VGG-inspired network with residual blocks.
It has the following properties:\\
\begin{minipage}{0.48\linewidth}
    \begin{itemize}
        \item A stage is composed of residual blocks.
        \item A residual block is composed of two $3 \times 3$ convolutions followed by batch normalization.
        \item The first residual block of each stage halves the spatial dimension and doubles the number of channels (there is no pooling).
    \end{itemize}
\end{minipage}
\hfill
\begin{minipage}{0.45\linewidth}
    \begin{figure}[H]
        \centering
        \includegraphics[width=0.35\linewidth]{./img/resnet_18.png}
        \caption{Architecture of ResNet-18}
    \end{figure}
\end{minipage}


\begin{description}
    \item[Bottleneck residual network] \marginnote{Bottleneck residual network}
        Variant of residual blocks that uses more layers with approximately the same number of parameters and FLOPs of the standard residual block.
        Instead of using two $3 \times 3$ convolutions, bottleneck residual network has the following structure:
        \begin{itemize}
            \item $1 \times 1$ convolution to compress the channels of the input by an order of $4$ (and the spatial dimension by $2$ if it is the first block of a stage, as in normal ResNet).
            \item $3 \times 3$ convolution.
            \item $1 \times 1$ convolution to match the shape of the skip connection.
        \end{itemize}

        \begin{figure}[H]
            \centering
            \includegraphics[width=0.8\linewidth]{./img/bottleneck_block.png}
            \caption{Standard residual block (left) and bottleneck block (right)}
        \end{figure}
\end{description}


\subsection{Inception-ResNet-v4}

Network with bottleneck-block-inspired inception modules.

\begin{descriptionlist}
    \item[Inception-ResNet-A] \marginnote{Inception-ResNet-A}
        Three $1 \times 1$ convolutions are used to compress the input channels. Each of them leads to a different path:
        \begin{itemize}
            \item Directly to the final concatenation.
            \item To a $3 \times 3$ convolution.
            \item To two $3 \times 3$ convolutions (i.e. a factorized $5 \times 5$ convolution). 
        \end{itemize}
        The final concatenation is passed through a $1 \times 1$ convolution to match the skip connection shape.

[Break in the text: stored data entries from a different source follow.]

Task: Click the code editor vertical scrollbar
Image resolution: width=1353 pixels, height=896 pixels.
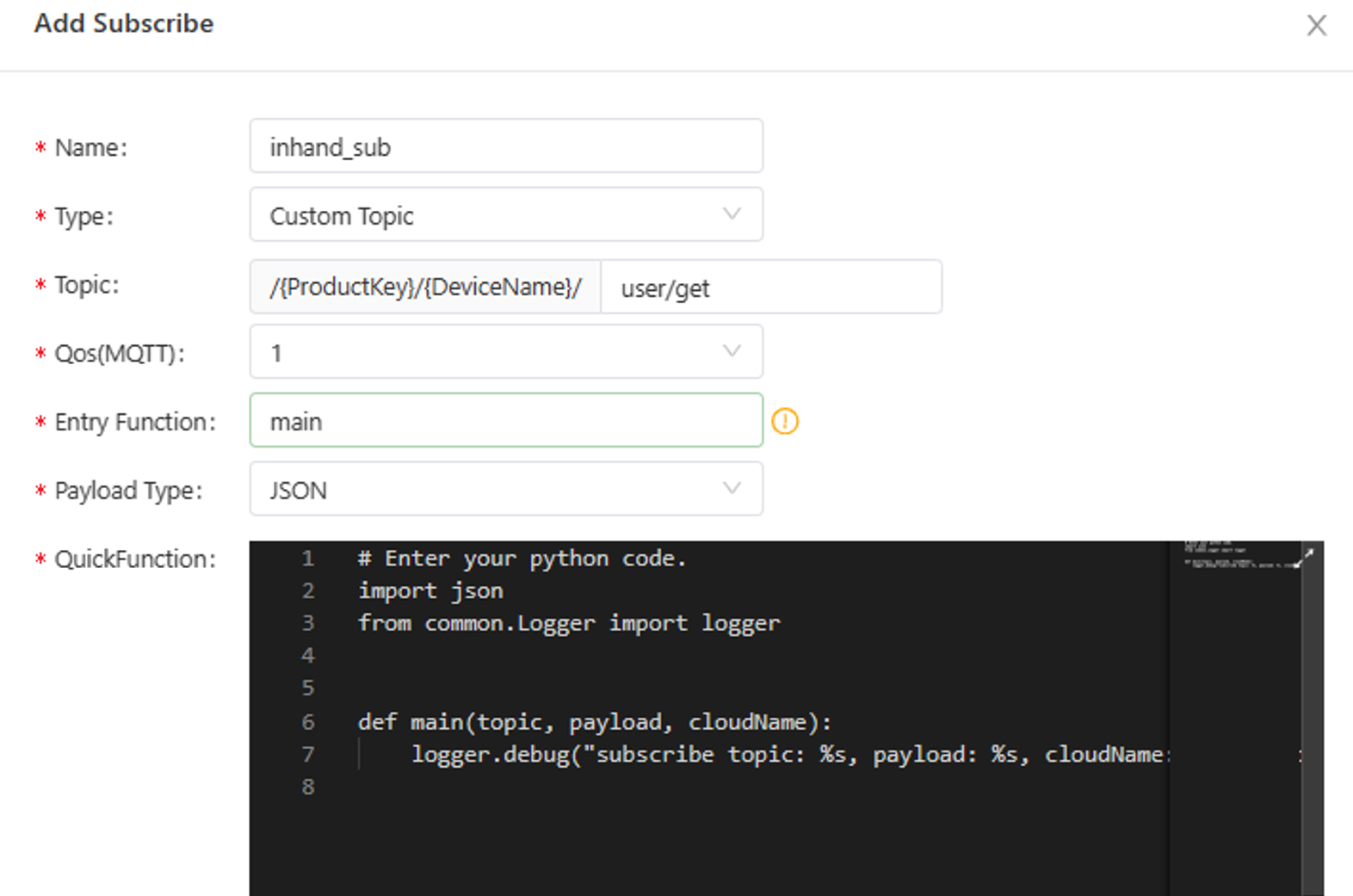Action: (1312, 732)
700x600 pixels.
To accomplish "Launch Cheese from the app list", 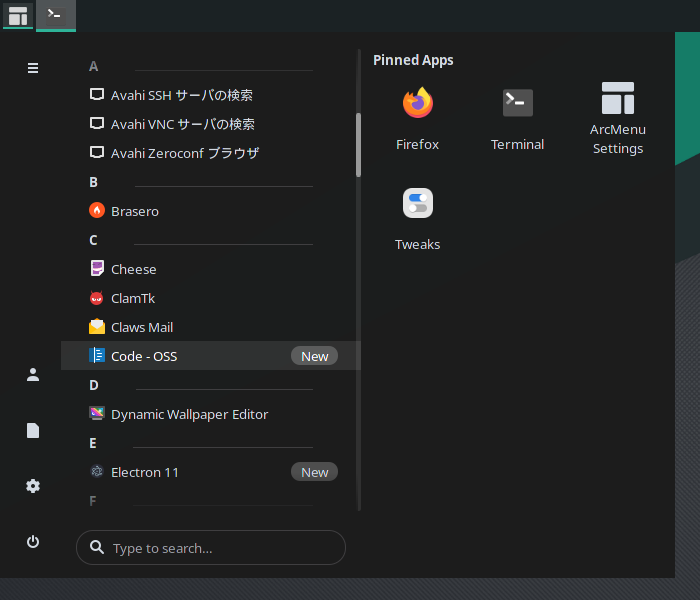I will (x=211, y=269).
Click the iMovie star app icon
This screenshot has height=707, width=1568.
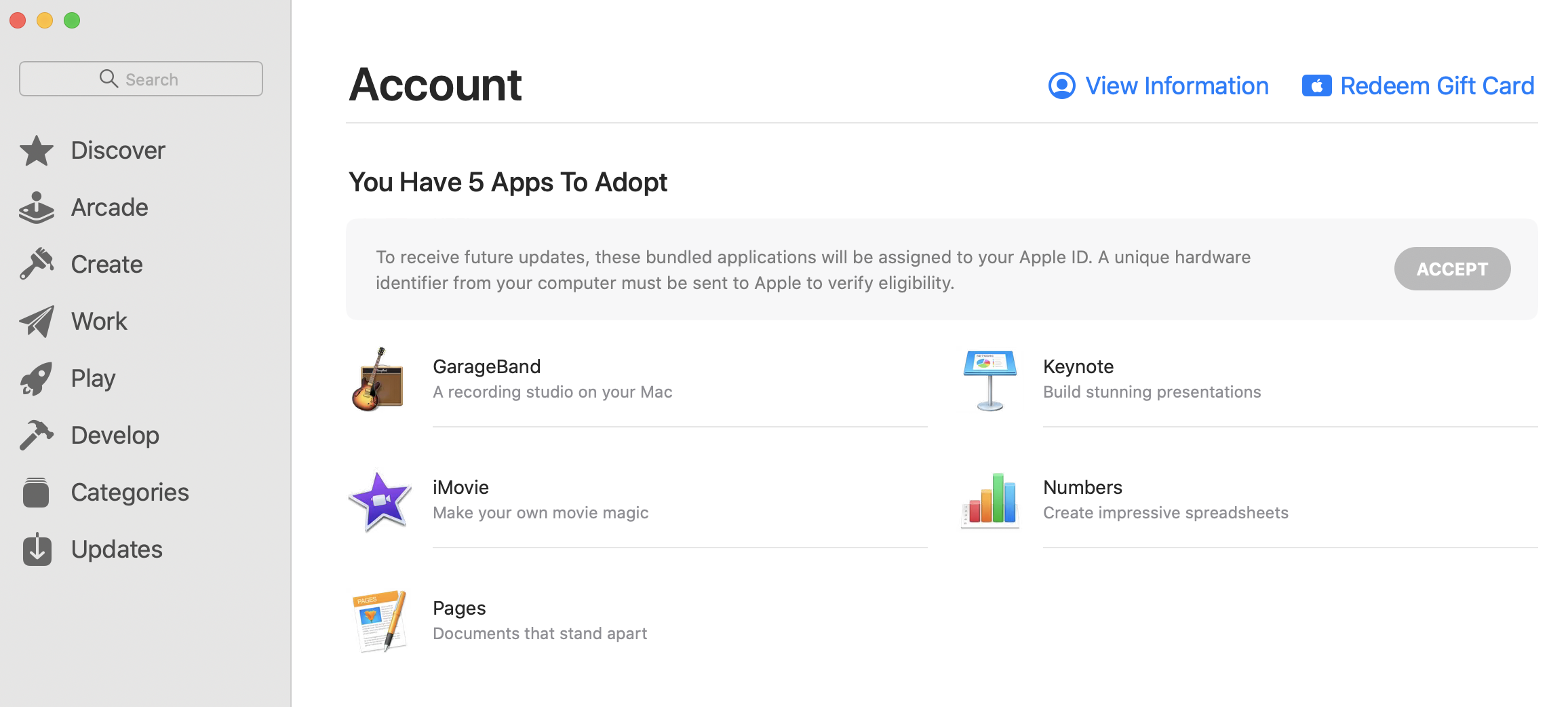(x=379, y=501)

    \item[Inception-ResNet-B] \marginnote{Inception-ResNet-B}
        Three $1 \times 1$ convolutions are used to compress the input channels. Each of them leads to:
        \begin{itemize}
            \item Directly to the final concatenation.
            \item A $1 \times 7$ and $7 \times 1$ convolutions (i.e. a factorized $7 \times 7$ convolution). 
        \end{itemize}
        The final concatenation is passed through a $1 \times 1$ convolution to match the skip connection shape.
\end{descriptionlist}

\begin{figure}[H]
    \centering
    \includegraphics[width=0.5\linewidth]{./img/inception_resnet.png}
\end{figure}


\graphicspath{{.}}



\section{ResNeXt}

\begin{remark}
    Inception and Inception-ResNet modules are multi-branch architectures and can be interpreted as a split-transform-merge paradigm. Moreover, their architectures have been specifically ``hand" designed.
\end{remark}

\begin{description}
    \item[Grouped convolution] \marginnote{Grouped convolution}
        Given:
        \begin{itemize}
            \item The input activation of shape $C_\text{in} \times W_\text{in} \times H_\text{in}$,\item The desired number of output channels $C_\text{out}$,
            \item The number of groups $G$,
        \end{itemize} 
        a grouped convolution splits the input into $G$ chunks of $\frac{C_\text{in}}{G}$ channels and processes each with a dedicated set of kernels of shape $\frac{C_\text{out}}{G} \times \frac{C_\text{in}}{G} \times W_K \times H_K$. The output activation is obtained by stacking the outputs of each group.

        \begin{figure}[H]
            \centering
            \includegraphics[width=0.7\linewidth]{./img/_grouped_conv.pdf}
        \end{figure}

        By processing the input in smaller chunks, there are the following gains:
        \begin{itemize}
            \item The number of parameters is $G$ times less.
            \item The number of FLOPs is $G$ times less.
        \end{itemize}

        \begin{remark}
            Grouped convolutions are trivially less expressive than convolving on the full input activation. However, as convolutions are expected to build a hierarchy of features, it is reasonable to process the input in chunks as, probably, not all of it is needed.
        \end{remark}
\end{description}

\begin{description}
    \item[ResNetXt block] \marginnote{ResNetXt block}
        Given the number of branches $G$ and the number of intermediate channels $d$, a ResNeXt block decomposes a bottleneck residual block into $G$ parallel branches that are summed out at the end.
        \begin{figure}[H]
            \centering
            \includegraphics[width=0.35\linewidth]{./img/_resnext_block.pdf}
        \end{figure}

        \begin{remark}
            The branching in a ResNeXt block should not be confused with grouped convolutions.
        \end{remark}

        \begin{remark}
            Parametrizing $G$ and $d$ allows obtaining configurations that are FLOP-wise comparable with the original ResNet by fixing $G$ and solving a second-order equation over $d$.
        \end{remark}

        \begin{description}
            \item[Equivalent formulation]
                Given an input activation $\vec{x}$ of shape $4C \times H \times W$, each layer of the ResNeXt block can be reformulated as follows:
                \begin{descriptionlist}
                    \item[Second $1 \times 1$ convolution] 
                        Without loss of generality, consider a ResNeXt block with $G=2$ branches.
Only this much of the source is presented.